Toutefois, la nouvelle situation sera-t-elle ingérable pour la société italienne, sachant qu’elle lui était très confortable auparavant ? La nouvelle taxe, qui permettra à l’Etat de mieux valoriser la ressource nationale et cesser de la brader à vil prix, comme il le faisait jusque-là, poussera-t-elle la société jusqu’à fermer ses portes en Tunisie, comme elle le prévoit, ou l’incitera-t-elle, au contraire, à revoir ses politiques de commercialisation, de manière à ne pas perdre une position qui lui était assez bénéfique jusque-là ?

Certains experts, interrogés à ce sujet, nous ont affirmé que, même avec la nouvelle taxe mentionnée, le sable tunisien ne sera pas hors marché et son extraction restera rentable pour la MIT et pour ses clients, qu’elle pourra continuer à satisfaire avec des prix raisonnables.

La valeur ajoutée qui échappe à la Tunisie

Nous reproduisons ci-dessous, pour complément d’information, une note publiée par l’expert Mohamed Balghouthi au sujet de l’exploitation du sable tunisien et qui insiste, chiffres à l’appui, sur la valeur ajouté qui échappe à la Tunisie, en matière d’exploitation du sable, parce qu’elle n’a pas investi dans un appareil productif industriel capable de multiplier ses richesses.

Par Mohamed Balghouthi

Valeur ajoutée de la transformation du sable vers le silicium :

Le sable est constitué en grande majorité de Silice (Dioxyde de Silicium : SiO2).

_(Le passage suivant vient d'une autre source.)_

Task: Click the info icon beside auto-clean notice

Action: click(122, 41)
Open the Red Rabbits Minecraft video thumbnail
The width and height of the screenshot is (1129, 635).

Le sable tunisien contient de 97 à 99% de SiO2.

Il est vendu à 17€ la tonne.

1 tonne de sable peut donner entre 300 et 380 kg de silicium pur.

1 kg de Silicium polycristallin (qualité industrielle) coûte 13,5 €, soit pour une moyenne de 300 kg par tonnes de sable, 5 000 €.

1 Kg de Carbure de Silicium (à 99% de pureté) coûte 600 €, soit 600 000 € la tonne.

1 Waffer de 10 g de 8-10 cm de diamètre de monocristal de silicium coûte 100 €, soit 10 000 € le kg, soit 10 millions d’€ la tonne, ce qui, ramené à 300 kg, donne 3 millions d’€ issus de 1 tonne de sable.

Voilà toute la valeur ajouté qui nous échappe car nous n’avons pas investi dans un appareil productif industriel capable de multiplier nos richesses.

La seule voie économique qui nous permettra de tirer notre pays vers le haut sera celle de l’investissement massif dans de l’industrie à haut contenu techno-scientifique.

Si cette volonté politique existe et se manifeste fermement, alors automatiquement les moyens seront mis en place pour arriver à cet objectif.

Ces moyens seront l’Education, La Recherche & Développement, le rapatriement de toute connaissance nécessaire, et des incitations fiscales pour aider à développer les entreprises à haut contenu techno-scientifique.

Résumé de ce que nous pouvons tirer du sable :

17 € (prix de la tonne de sable) –> 5 000 € (prix de 300 kg de Silicium poly-cristallin) –> 3 millions d’€ (prix de 300 kg de Waffer de Silicium mono-cristallin).